Dataset entries
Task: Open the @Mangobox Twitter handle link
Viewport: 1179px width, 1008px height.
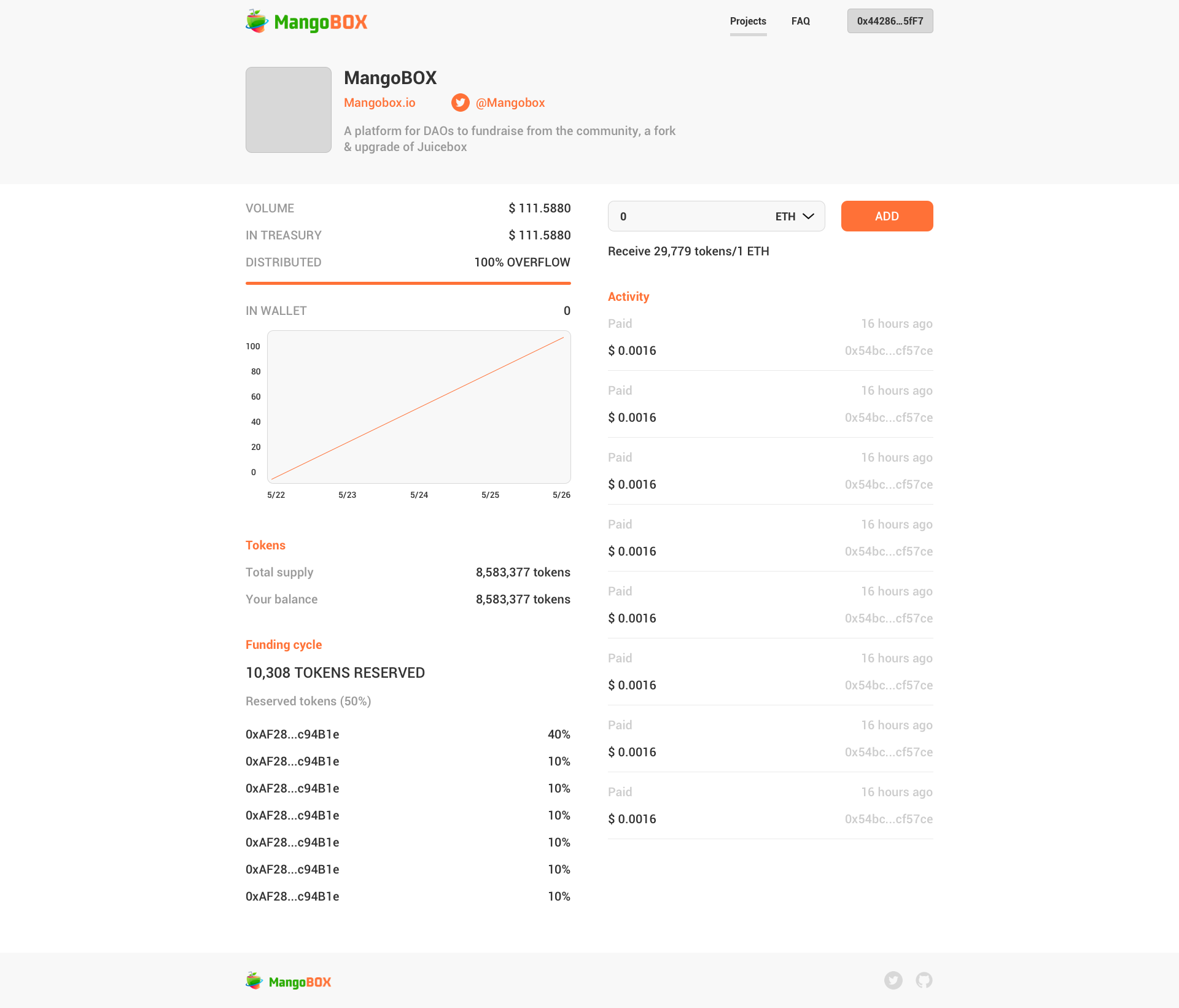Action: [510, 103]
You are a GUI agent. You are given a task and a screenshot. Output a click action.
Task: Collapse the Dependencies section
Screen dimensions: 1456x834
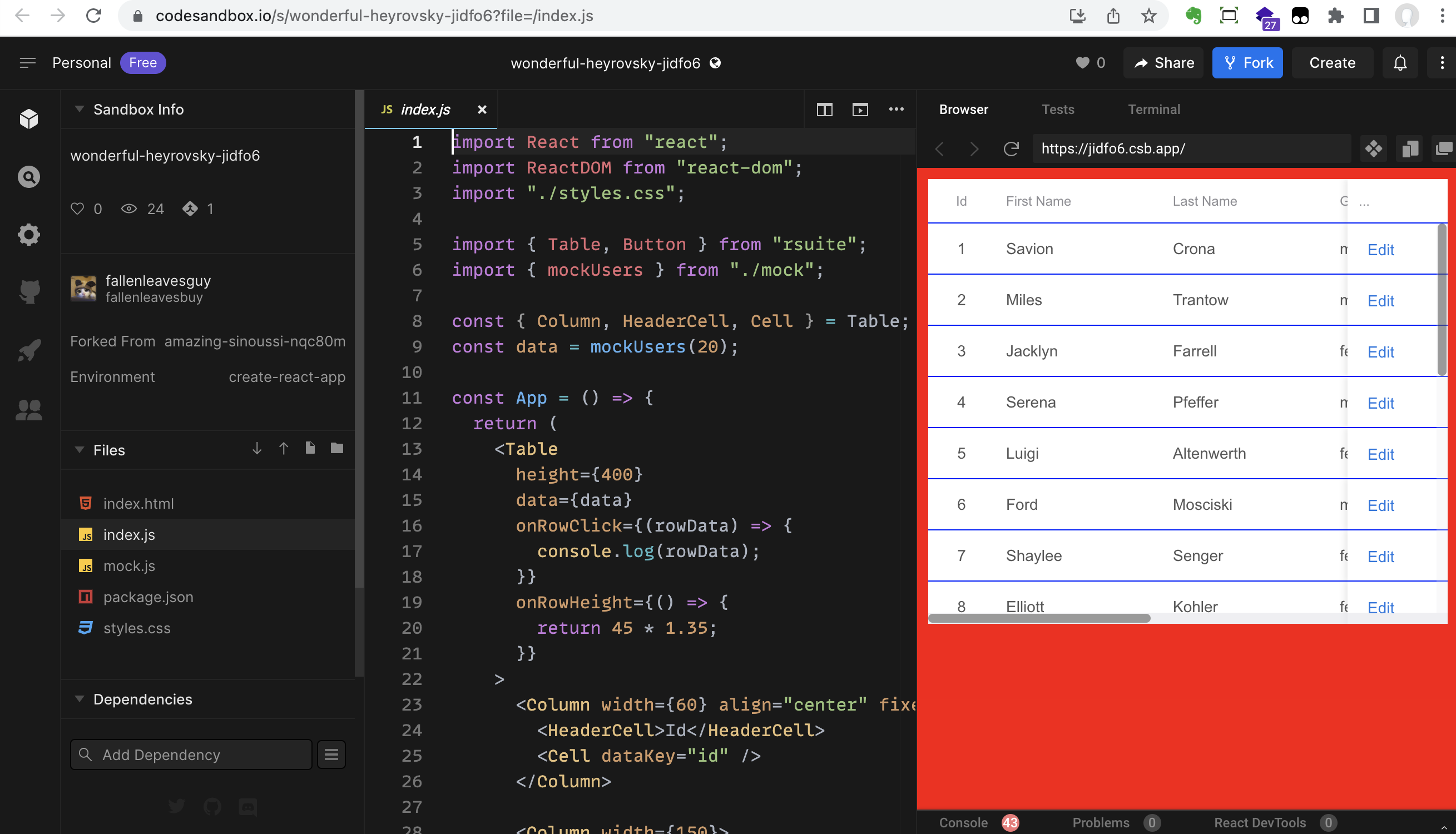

• AIM OF THE TASK: Your copy should match the records above exactly, except that it contains no pictures.

• PROBLEM SOLUTION:
Task: Open the @Mangobox Twitter handle link
Viewport: 1179px width, 1008px height.
Action: [510, 103]
You are a GUI agent. You are given a task and a screenshot. Output a click action.
Task: Collapse the Dependencies section
Screen dimensions: 1456x834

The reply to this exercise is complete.